BLACK GIRL
Senegal, France, 1966
Directed by Ousmane Sembène
Starring Mbissine Thérèse Diop, Anne-Marie Jelinek
Screenplay by Ousmane Sembène
In French and Wolof with English Subtitles
Approx. 65 min. 4K DCP Restoration.
La Noire de… Mbissine Thérèse Diop’s Diouana finds her pleasant babysitting chores for a French family in Dakar topped by an invitation to accompany them back to France; but once there, she finds she’s just “the black girl”. Based on an actual event, Sembène’s first feature combines the semi-documentary technique of neo-realism with the simple, freewheeling style of the early New Wave in an unsparing attack on neo-colonial exploitation that put African cinema on the map. With Sembène himself as a schoolteacher.
Reviews
“The first sub-Saharan film to make a major impact in Europe and North America, BLACK GIRL radiates with an expressive tone, despite some script compression and the typical production obstacles of a mid-60s independent film.”
– The Guardian
“Formally spartan, Ousmane Sembène’s BLACK GIRL (1966) is dense with cool fury… Yet five decades after its premiere, the movie, like all of Sembène’s work, remains too little seen — and screened.”

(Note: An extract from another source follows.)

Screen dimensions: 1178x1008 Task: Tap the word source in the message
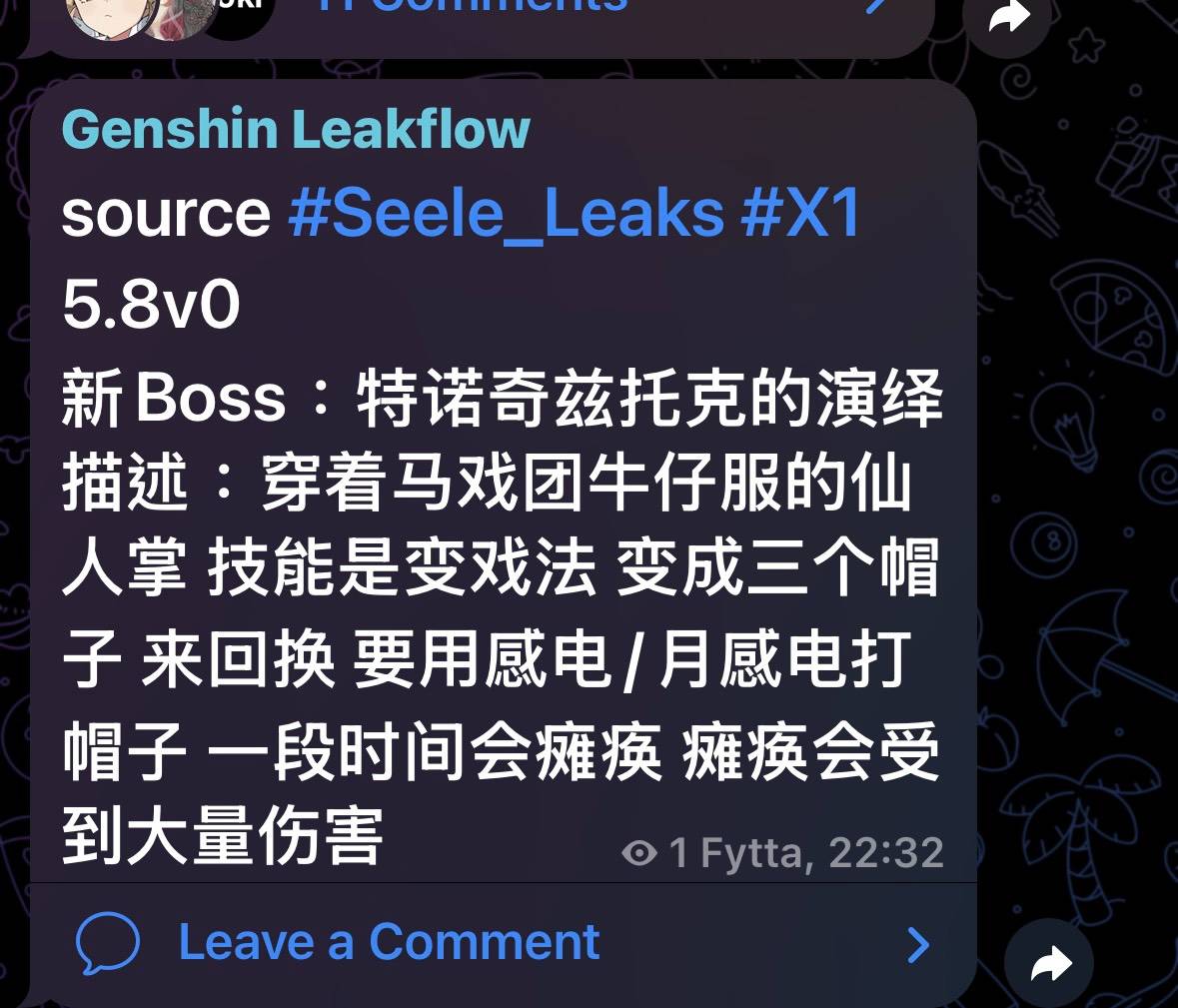tap(166, 215)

– Melissa Anderson, The Village Voice
“This elegantly stark dramatization of postcolonial pain was the first feature made in Africa by a sub-Saharan African to attract international notice. And its powerful social and political undercurrents can be illuminated by a look at the fascinating route Sembène, a talented polymath, took to filmmaking — a circuitous tale that would, in the proper hands, make a thrilling biopic in its own right.”